> **Raw data**

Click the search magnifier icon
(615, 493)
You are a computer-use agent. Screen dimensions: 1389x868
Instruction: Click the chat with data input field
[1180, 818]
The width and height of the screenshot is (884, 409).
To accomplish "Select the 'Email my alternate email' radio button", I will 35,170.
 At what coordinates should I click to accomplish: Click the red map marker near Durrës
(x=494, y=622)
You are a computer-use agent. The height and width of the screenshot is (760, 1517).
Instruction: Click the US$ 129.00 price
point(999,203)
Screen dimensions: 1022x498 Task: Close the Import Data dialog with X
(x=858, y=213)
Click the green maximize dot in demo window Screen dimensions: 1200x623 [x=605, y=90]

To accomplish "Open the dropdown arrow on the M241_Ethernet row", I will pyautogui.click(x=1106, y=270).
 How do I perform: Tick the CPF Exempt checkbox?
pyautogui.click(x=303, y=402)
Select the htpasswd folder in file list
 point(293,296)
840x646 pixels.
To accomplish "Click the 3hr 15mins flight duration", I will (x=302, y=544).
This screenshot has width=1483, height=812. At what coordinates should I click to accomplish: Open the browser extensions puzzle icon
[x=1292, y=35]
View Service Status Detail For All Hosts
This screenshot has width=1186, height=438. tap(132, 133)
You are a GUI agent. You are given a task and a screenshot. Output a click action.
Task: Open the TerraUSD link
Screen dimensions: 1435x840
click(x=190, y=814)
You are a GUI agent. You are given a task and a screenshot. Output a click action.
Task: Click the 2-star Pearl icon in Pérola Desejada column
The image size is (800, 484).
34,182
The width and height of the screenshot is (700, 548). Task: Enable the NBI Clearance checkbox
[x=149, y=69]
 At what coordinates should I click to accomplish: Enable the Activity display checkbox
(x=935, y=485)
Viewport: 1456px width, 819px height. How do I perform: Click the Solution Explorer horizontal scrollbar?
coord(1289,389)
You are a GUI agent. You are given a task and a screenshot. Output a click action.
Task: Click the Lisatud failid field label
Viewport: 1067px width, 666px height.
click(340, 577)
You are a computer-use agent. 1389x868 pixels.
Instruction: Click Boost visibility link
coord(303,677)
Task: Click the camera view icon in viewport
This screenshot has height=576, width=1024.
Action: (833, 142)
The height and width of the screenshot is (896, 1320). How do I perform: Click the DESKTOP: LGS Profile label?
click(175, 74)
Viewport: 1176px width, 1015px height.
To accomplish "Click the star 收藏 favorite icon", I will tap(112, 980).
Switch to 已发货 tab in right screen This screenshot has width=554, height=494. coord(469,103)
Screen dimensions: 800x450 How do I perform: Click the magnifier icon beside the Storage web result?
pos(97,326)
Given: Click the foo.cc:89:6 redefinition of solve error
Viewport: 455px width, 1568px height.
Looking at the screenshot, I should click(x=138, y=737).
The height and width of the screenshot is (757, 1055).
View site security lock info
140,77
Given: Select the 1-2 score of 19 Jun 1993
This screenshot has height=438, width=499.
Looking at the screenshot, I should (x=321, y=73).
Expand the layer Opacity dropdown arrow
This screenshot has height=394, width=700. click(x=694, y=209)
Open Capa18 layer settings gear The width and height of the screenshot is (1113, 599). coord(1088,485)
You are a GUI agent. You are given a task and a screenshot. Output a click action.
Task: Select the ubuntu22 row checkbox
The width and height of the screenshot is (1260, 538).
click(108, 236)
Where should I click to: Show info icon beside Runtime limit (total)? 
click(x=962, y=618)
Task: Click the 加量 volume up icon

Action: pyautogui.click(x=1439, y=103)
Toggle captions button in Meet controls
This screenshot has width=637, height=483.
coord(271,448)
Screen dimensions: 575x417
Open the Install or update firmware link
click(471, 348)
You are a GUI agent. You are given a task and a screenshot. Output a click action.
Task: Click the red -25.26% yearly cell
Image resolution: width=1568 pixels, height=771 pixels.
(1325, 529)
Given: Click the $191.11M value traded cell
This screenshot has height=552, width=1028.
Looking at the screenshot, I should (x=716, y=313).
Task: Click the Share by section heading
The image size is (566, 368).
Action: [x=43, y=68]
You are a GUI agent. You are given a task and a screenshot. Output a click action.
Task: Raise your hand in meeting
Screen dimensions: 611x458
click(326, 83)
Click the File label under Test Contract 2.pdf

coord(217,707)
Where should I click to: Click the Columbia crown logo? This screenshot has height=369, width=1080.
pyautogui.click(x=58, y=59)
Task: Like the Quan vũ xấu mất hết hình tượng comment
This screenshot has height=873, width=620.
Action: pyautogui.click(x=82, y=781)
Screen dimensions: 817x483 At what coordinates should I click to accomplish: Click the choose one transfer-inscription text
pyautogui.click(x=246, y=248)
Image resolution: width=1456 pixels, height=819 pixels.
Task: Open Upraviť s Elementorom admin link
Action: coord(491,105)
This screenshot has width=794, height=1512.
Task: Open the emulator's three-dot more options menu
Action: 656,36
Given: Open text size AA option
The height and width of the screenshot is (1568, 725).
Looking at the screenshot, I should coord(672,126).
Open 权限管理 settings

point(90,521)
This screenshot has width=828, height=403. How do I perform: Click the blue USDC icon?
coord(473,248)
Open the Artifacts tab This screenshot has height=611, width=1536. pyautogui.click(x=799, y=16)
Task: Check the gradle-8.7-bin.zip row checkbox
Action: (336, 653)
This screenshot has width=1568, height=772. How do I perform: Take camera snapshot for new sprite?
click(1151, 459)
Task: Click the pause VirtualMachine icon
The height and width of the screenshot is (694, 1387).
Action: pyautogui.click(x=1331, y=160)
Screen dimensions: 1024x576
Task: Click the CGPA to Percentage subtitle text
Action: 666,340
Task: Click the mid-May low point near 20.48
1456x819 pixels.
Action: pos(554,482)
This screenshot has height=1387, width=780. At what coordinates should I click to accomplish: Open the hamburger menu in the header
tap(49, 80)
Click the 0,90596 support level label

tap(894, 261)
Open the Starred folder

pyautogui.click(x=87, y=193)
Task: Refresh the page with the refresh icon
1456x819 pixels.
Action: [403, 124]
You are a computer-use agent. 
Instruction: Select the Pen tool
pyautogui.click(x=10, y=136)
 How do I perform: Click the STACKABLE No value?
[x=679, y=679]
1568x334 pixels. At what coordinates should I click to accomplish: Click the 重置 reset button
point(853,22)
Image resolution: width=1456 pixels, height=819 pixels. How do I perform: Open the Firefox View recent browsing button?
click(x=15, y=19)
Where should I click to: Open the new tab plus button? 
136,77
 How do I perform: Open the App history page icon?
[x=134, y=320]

> **Given exercise**
Please copy out all of the entries above line for line, keeping every character unchanged.

> **Completed exercise**
Click the search magnifier icon
(615, 493)
You are a computer-use agent. Screen dimensions: 1389x868
Instruction: Click the chat with data input field
[1180, 818]
The width and height of the screenshot is (884, 409).
To accomplish "Select the 'Email my alternate email' radio button", I will 35,170.
 At what coordinates should I click to accomplish: Click the red map marker near Durrës
(x=494, y=622)
You are a computer-use agent. The height and width of the screenshot is (760, 1517).
Instruction: Click the US$ 129.00 price
point(999,203)
Screen dimensions: 1022x498 Task: Close the Import Data dialog with X
(x=858, y=213)
Click the green maximize dot in demo window Screen dimensions: 1200x623 [x=605, y=90]

To accomplish "Open the dropdown arrow on the M241_Ethernet row", I will pyautogui.click(x=1106, y=270).
 How do I perform: Tick the CPF Exempt checkbox?
pyautogui.click(x=303, y=402)
Select the htpasswd folder in file list
 point(293,296)
840x646 pixels.
To accomplish "Click the 3hr 15mins flight duration", I will (x=302, y=544).
This screenshot has width=1483, height=812. At what coordinates should I click to accomplish: Open the browser extensions puzzle icon
[x=1292, y=35]
View Service Status Detail For All Hosts
This screenshot has width=1186, height=438. tap(132, 133)
You are a GUI agent. You are given a task and a screenshot. Output a click action.
Task: Open the TerraUSD link
Screen dimensions: 1435x840
click(x=190, y=814)
You are a GUI agent. You are given a task and a screenshot. Output a click action.
Task: Click the 2-star Pearl icon in Pérola Desejada column
The image size is (800, 484).
34,182
The width and height of the screenshot is (700, 548). Task: Enable the NBI Clearance checkbox
[x=149, y=69]
 At what coordinates should I click to accomplish: Enable the Activity display checkbox
(x=935, y=485)
Viewport: 1456px width, 819px height. How do I perform: Click the Solution Explorer horizontal scrollbar?
coord(1289,389)
You are a GUI agent. You are given a task and a screenshot. Output a click action.
Task: Click the Lisatud failid field label
Viewport: 1067px width, 666px height.
click(340, 577)
You are a computer-use agent. 1389x868 pixels.
Instruction: Click Boost visibility link
coord(303,677)
Task: Click the camera view icon in viewport
This screenshot has height=576, width=1024.
Action: (833, 142)
The height and width of the screenshot is (896, 1320). How do I perform: Click the DESKTOP: LGS Profile label?
click(175, 74)
Viewport: 1176px width, 1015px height.
To accomplish "Click the star 收藏 favorite icon", I will tap(112, 980).
Switch to 已发货 tab in right screen This screenshot has width=554, height=494. coord(469,103)
Screen dimensions: 800x450 How do I perform: Click the magnifier icon beside the Storage web result?
pos(97,326)
Given: Click the foo.cc:89:6 redefinition of solve error
Viewport: 455px width, 1568px height.
Looking at the screenshot, I should click(x=138, y=737).
The height and width of the screenshot is (757, 1055).
View site security lock info
140,77
Given: Select the 1-2 score of 19 Jun 1993
This screenshot has height=438, width=499.
Looking at the screenshot, I should (x=321, y=73).
Expand the layer Opacity dropdown arrow
This screenshot has height=394, width=700. click(x=694, y=209)
Open Capa18 layer settings gear The width and height of the screenshot is (1113, 599). coord(1088,485)
You are a GUI agent. You are given a task and a screenshot. Output a click action.
Task: Select the ubuntu22 row checkbox
The width and height of the screenshot is (1260, 538).
click(108, 236)
Where should I click to: Show info icon beside Runtime limit (total)? 
click(x=962, y=618)
Task: Click the 加量 volume up icon

Action: pyautogui.click(x=1439, y=103)
Toggle captions button in Meet controls
This screenshot has width=637, height=483.
coord(271,448)
Screen dimensions: 575x417
Open the Install or update firmware link
click(471, 348)
You are a GUI agent. You are given a task and a screenshot. Output a click action.
Task: Click the red -25.26% yearly cell
Image resolution: width=1568 pixels, height=771 pixels.
(1325, 529)
Given: Click the $191.11M value traded cell
This screenshot has height=552, width=1028.
Looking at the screenshot, I should (x=716, y=313).
Task: Click the Share by section heading
The image size is (566, 368).
Action: [x=43, y=68]
You are a GUI agent. You are given a task and a screenshot. Output a click action.
Task: Raise your hand in meeting
Screen dimensions: 611x458
click(326, 83)
Click the File label under Test Contract 2.pdf

coord(217,707)
Where should I click to: Click the Columbia crown logo? This screenshot has height=369, width=1080.
pyautogui.click(x=58, y=59)
Task: Like the Quan vũ xấu mất hết hình tượng comment
This screenshot has height=873, width=620.
Action: pyautogui.click(x=82, y=781)
Screen dimensions: 817x483 At what coordinates should I click to accomplish: Click the choose one transfer-inscription text
pyautogui.click(x=246, y=248)
Image resolution: width=1456 pixels, height=819 pixels.
Task: Open Upraviť s Elementorom admin link
Action: coord(491,105)
This screenshot has width=794, height=1512.
Task: Open the emulator's three-dot more options menu
Action: 656,36
Given: Open text size AA option
The height and width of the screenshot is (1568, 725).
Looking at the screenshot, I should coord(672,126).
Open 权限管理 settings

point(90,521)
This screenshot has width=828, height=403. How do I perform: Click the blue USDC icon?
coord(473,248)
Open the Artifacts tab This screenshot has height=611, width=1536. pyautogui.click(x=799, y=16)
Task: Check the gradle-8.7-bin.zip row checkbox
Action: (336, 653)
This screenshot has width=1568, height=772. How do I perform: Take camera snapshot for new sprite?
click(1151, 459)
Task: Click the pause VirtualMachine icon
The height and width of the screenshot is (694, 1387).
Action: pyautogui.click(x=1331, y=160)
Screen dimensions: 1024x576
Task: Click the CGPA to Percentage subtitle text
Action: 666,340
Task: Click the mid-May low point near 20.48
1456x819 pixels.
Action: pos(554,482)
This screenshot has height=1387, width=780. At what coordinates should I click to accomplish: Open the hamburger menu in the header
tap(49, 80)
Click the 0,90596 support level label

tap(894, 261)
Open the Starred folder

pyautogui.click(x=87, y=193)
Task: Refresh the page with the refresh icon
1456x819 pixels.
Action: [403, 124]
You are a computer-use agent. 
Instruction: Select the Pen tool
pyautogui.click(x=10, y=136)
 How do I perform: Click the STACKABLE No value?
[x=679, y=679]
1568x334 pixels. At what coordinates should I click to accomplish: Click the 重置 reset button
point(853,22)
Image resolution: width=1456 pixels, height=819 pixels. How do I perform: Open the Firefox View recent browsing button?
click(x=15, y=19)
Where should I click to: Open the new tab plus button? 
136,77
 How do I perform: Open the App history page icon?
[x=134, y=320]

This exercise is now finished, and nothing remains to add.